I’ve been using various contact managers but they all feel like sales tools, so I built Nametag to track the people I actually care about - friends, family, colleagues. It maps relationships, tracks birthdays, and visualizes your network as an interactive graph.
Self-hosting highlights:
- Docker Compose setup - PostgreSQL, Redis, Next.js app. One command to start
- No email service needed - Accounts auto-verify, works completely offline
- Unlimited contacts - No artificial limits (hosted version caps free tier at 50)
- Complete data ownership - Your relationship data stays on your infrastructure
- Optional email - Can configure Resend if you want birthday/reminder emails
- No phone-home - Runs entirely on your network if you want
- AGPL-3.0 licensed - Full source access
Features:
- Track people with flexible attributes (name, birthday, contact info, notes)
- Map relationships between people (family, friends, colleagues, custom types)
- Interactive D3.js network graph visualization
- Custom groups for organizing contacts
- Birthday reminders (if you configure email)
- Dark mode, i18n (English and Spanish for now, but more are coming)
- Mobile-responsive
Tech stack:
- Next.js 16 (TypeScript)
- PostgreSQL + Prisma ORM
- Redis for rate limiting
- D3.js for graph visualization
- Tailwind CSS
Quick start:
git clone https://github.com/mattogodoy/nametag
cd nametag
# Edit .env with your secrets
docker-compose up -d
Database migrations run automatically on first start.
Access at localhost:3000.
There’s also a hosted version at https://nametag.one/ if you don’t want to self-host (helps fund development).
GitHub: https://github.com/mattogodoy/nametag
Happy to answer questions about the setup, architecture, or deployment!


No reason this should need a server.
Couldn’t the same be said for just about any self-hosted app?

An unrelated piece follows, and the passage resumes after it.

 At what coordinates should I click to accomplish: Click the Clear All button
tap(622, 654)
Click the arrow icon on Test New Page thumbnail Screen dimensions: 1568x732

You can watch video files with a local video player, so no need for Jellyfin; you can save passwords in KeePass, so no need for Vaultwarden; etc.
Seems to me like, if you’d like to have access to this app along with your data from any computer without having to overlay a separate data syncing solution and install a local app on each of those computers, that’s justification enough. Or maybe I’m just not understanding your critique here…
It’s not Minecraft. My contacts list is not multiplayer.
It’s not a video file. How many terabytes do you think my contacts list is?
How many people do you think are getting a server before getting a file sync app?
Not many… but this community isn’t for those people. It’s for people who are already predisposed to self-hosting software.
That don’t mean we install every slop app in the whole repo.
But I have multiple devices and want to access it from all of them.
That don’t need a server.
Tools like these are used collaboratively by many people for various reasons. Someone in this thread said they’d use it to manage people in work projects, for instance.
Great, it was not clear from the post.